あとiPodを新調。今持ってるやつ(第二世代)に別に何の不満もなかったのだが、新しいnanoが発表されて、ホイールではなくタッチパネルに、しかも小さく(ちゃちく)なったのを見て、こりゃいかん、縦長nanoの歴史は終了だ、と慌てて現行機種をゲット。購入を思い付いてから丸一日後には、中味の音楽データ移行も完了。丸四年使った第二世代nanoよ、さよなら。今後は(やはり廃棄同然となる)専用の小型スピーカーと組み合わせて、限定されたレパートリー用としてお風呂などで余生を送る予定。しかし、私とApple社の関係はいつもこうだ。「何かが出た」から買うのではなく、「何かが無くなる」という理由で駆け込みで買う場合がほとんど。私のような完全に「後ろ向き」のエンド・ユーザーも、しっかり消費のサイクルに取り込む、ってさすがだね、Appleさん。でもさ、「何でもタッチパネル化」の方向はやっぱ世界史的に見て絶対間違ってるよ。

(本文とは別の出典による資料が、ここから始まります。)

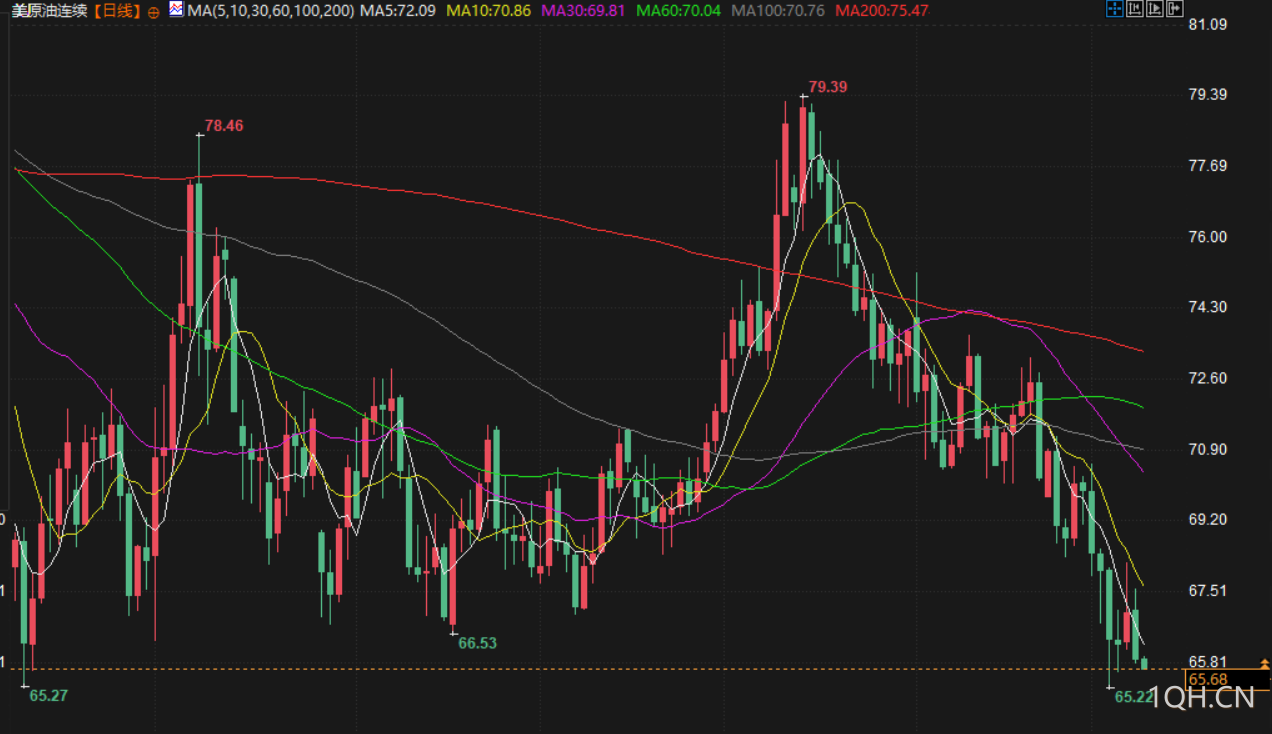The image size is (1272, 734).
Task: Click the 美原油连续 contract title
Action: (49, 11)
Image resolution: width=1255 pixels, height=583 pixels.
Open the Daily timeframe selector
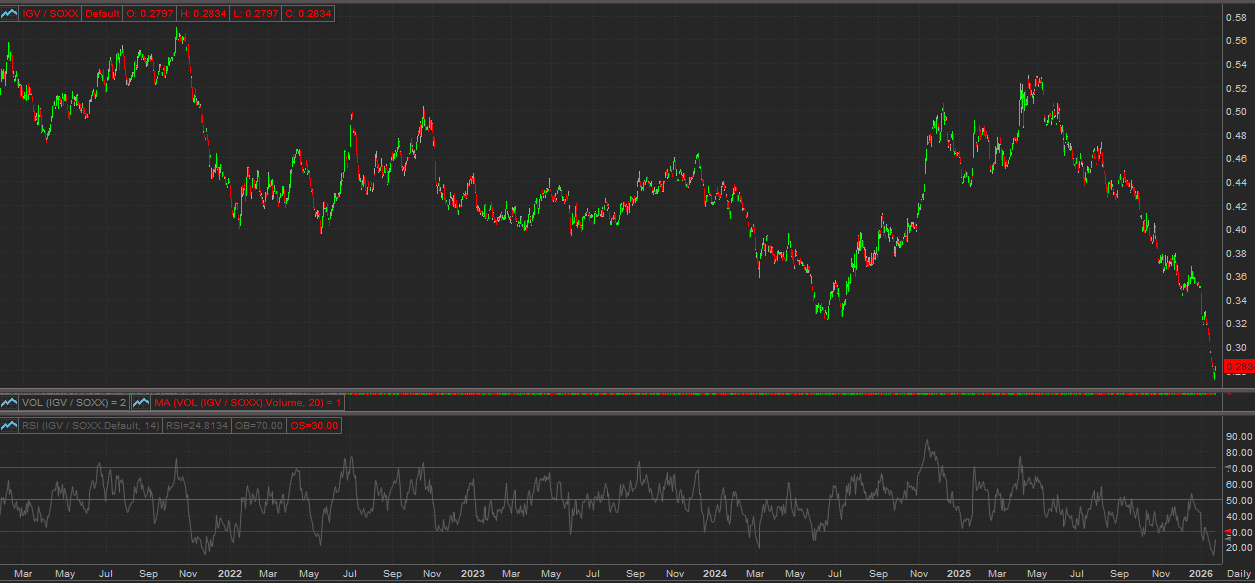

仕事方面ではほぼ二週間くらいを丸々かけて、音楽学の論文を一本書いてます(締切直前)。私にとって今年唯一のハードコア音楽学者としての仕事になる見込み(ビートルズ論は除く)。専門誌ではなく一般誌(その筋では日本一権威があるとされる某出版社の、これまたその筋では日本一権威があるとされる雑誌)に載せるものということもあり、いつになく難航しています。そう言えばこの雑誌の論文って、タイトルもたしか新聞に載ってるぞ、とか思うと、緊張しちゃう。ところでこの仕事、初めは(うちの方言では)「原稿」と呼ばれていたのですが、途中から「論文」に変わりました。考えてみれば分量も学会誌以上だし、「原稿」のように思い付いたことをチョイチョイというわけにはいかないので(つーか、お前のいう「原稿」とは一体何か?)。なおこの「論文」という語の用法は、例えば以下の通りです。A「おかえりなさい。今日、論文すすんだ?」、B「いや、あまり」。
ふと気が付くと、私の周りでいろいろ動いている、というか動き始めていますが、また私自身が動かさなくてはならないものが幾つかありますが、この「論文」が片付かないと。あと昨日、今年初めて「締切は年内」という文言にふれて、いよいよ「年内」なる時間感覚が起動しました。そうか「年内」かあ。書く方面はでかい順に、単行本一冊(昨年出したヴァーグナー論の続編)、デザイン関連論文一本(草稿は書けてる)、ゲーム関連座談会の活字化作業、話す方面ではゲーム関係のフォーラムが一つ(とても意外な、某国立大文学部系統からのオファー)、これがミニマムの課題かな。今思い出して並べただけなので、忘れてるものもありそうだが。あとはまあ、学内および学外で会議、打ち合わせ、密談(笑)が山ほどに。こういうのを「仕事」とは呼びたくないですが。
あと前回ここに書いたゲーム系論文の翻訳ですが、肝心の原稿がまだ送られて来ないのですよ。著者様がまだ書いている途中なんじゃないですか、いや私も人のこと言えんけど。こっちに来次第、連絡しますんで。>モリさん
そうそう、来週末は某会議で東京に行きますよ。